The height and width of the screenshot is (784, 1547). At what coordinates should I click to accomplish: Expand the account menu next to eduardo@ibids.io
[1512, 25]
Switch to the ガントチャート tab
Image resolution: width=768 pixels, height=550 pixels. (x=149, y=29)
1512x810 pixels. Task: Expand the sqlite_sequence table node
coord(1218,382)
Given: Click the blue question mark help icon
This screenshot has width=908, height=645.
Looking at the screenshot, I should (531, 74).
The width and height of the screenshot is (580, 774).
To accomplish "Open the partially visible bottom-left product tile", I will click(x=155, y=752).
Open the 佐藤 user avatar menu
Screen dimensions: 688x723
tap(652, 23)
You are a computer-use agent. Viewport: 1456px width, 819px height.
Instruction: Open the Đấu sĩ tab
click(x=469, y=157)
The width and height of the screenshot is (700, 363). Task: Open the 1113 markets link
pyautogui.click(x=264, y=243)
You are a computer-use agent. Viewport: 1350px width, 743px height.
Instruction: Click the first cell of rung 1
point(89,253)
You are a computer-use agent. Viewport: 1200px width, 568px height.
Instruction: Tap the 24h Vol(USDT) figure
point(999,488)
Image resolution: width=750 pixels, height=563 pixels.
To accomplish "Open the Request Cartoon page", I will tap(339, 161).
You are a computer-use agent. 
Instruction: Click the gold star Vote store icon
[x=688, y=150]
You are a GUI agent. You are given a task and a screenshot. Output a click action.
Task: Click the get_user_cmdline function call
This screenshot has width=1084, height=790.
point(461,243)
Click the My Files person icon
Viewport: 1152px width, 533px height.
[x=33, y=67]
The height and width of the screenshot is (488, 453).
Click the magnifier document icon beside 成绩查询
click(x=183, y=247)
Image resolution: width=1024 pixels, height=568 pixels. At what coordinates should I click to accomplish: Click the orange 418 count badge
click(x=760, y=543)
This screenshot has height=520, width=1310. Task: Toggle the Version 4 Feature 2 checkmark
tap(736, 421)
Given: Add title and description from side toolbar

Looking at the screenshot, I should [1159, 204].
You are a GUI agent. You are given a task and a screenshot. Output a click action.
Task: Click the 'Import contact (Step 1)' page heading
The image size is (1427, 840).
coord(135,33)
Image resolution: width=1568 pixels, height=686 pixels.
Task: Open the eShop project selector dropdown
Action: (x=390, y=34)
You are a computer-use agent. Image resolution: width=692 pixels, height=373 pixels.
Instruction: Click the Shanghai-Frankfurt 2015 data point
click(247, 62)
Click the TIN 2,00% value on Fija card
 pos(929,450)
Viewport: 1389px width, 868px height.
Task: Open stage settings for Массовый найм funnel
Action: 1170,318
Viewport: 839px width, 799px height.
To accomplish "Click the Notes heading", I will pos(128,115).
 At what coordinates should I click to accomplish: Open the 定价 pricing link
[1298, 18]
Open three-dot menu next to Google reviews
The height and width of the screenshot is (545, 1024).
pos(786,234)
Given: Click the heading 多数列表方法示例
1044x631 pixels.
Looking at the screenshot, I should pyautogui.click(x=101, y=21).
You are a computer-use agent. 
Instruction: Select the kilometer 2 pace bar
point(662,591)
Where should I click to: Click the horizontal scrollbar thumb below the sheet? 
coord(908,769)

EXERCISE PROMPT: Quote every line of the data, word for word.

ANSWER SECTION:
The height and width of the screenshot is (784, 1547). At what coordinates should I click to accomplish: Expand the account menu next to eduardo@ibids.io
[1512, 25]
Switch to the ガントチャート tab
Image resolution: width=768 pixels, height=550 pixels. (x=149, y=29)
1512x810 pixels. Task: Expand the sqlite_sequence table node
coord(1218,382)
Given: Click the blue question mark help icon
This screenshot has width=908, height=645.
Looking at the screenshot, I should (531, 74).
The width and height of the screenshot is (580, 774).
To accomplish "Open the partially visible bottom-left product tile", I will click(x=155, y=752).
Open the 佐藤 user avatar menu
Screen dimensions: 688x723
tap(652, 23)
You are a computer-use agent. Viewport: 1456px width, 819px height.
Instruction: Open the Đấu sĩ tab
click(x=469, y=157)
The width and height of the screenshot is (700, 363). Task: Open the 1113 markets link
pyautogui.click(x=264, y=243)
You are a computer-use agent. Viewport: 1350px width, 743px height.
Instruction: Click the first cell of rung 1
point(89,253)
You are a computer-use agent. Viewport: 1200px width, 568px height.
Instruction: Tap the 24h Vol(USDT) figure
point(999,488)
Image resolution: width=750 pixels, height=563 pixels.
To accomplish "Open the Request Cartoon page", I will tap(339, 161).
You are a computer-use agent. 
Instruction: Click the gold star Vote store icon
[x=688, y=150]
You are a GUI agent. You are given a task and a screenshot. Output a click action.
Task: Click the get_user_cmdline function call
This screenshot has width=1084, height=790.
point(461,243)
Click the My Files person icon
Viewport: 1152px width, 533px height.
[x=33, y=67]
The height and width of the screenshot is (488, 453).
Click the magnifier document icon beside 成绩查询
click(x=183, y=247)
Image resolution: width=1024 pixels, height=568 pixels. At what coordinates should I click to accomplish: Click the orange 418 count badge
click(x=760, y=543)
This screenshot has height=520, width=1310. Task: Toggle the Version 4 Feature 2 checkmark
tap(736, 421)
Given: Add title and description from side toolbar

Looking at the screenshot, I should [1159, 204].
You are a GUI agent. You are given a task and a screenshot. Output a click action.
Task: Click the 'Import contact (Step 1)' page heading
The image size is (1427, 840).
coord(135,33)
Image resolution: width=1568 pixels, height=686 pixels.
Task: Open the eShop project selector dropdown
Action: (x=390, y=34)
You are a computer-use agent. Image resolution: width=692 pixels, height=373 pixels.
Instruction: Click the Shanghai-Frankfurt 2015 data point
click(247, 62)
Click the TIN 2,00% value on Fija card
 pos(929,450)
Viewport: 1389px width, 868px height.
Task: Open stage settings for Массовый найм funnel
Action: 1170,318
Viewport: 839px width, 799px height.
To accomplish "Click the Notes heading", I will pos(128,115).
 At what coordinates should I click to accomplish: Open the 定价 pricing link
[1298, 18]
Open three-dot menu next to Google reviews
The height and width of the screenshot is (545, 1024).
pos(786,234)
Given: Click the heading 多数列表方法示例
1044x631 pixels.
Looking at the screenshot, I should pyautogui.click(x=101, y=21).
You are a computer-use agent. 
Instruction: Select the kilometer 2 pace bar
point(662,591)
Where should I click to: Click the horizontal scrollbar thumb below the sheet? 
coord(908,769)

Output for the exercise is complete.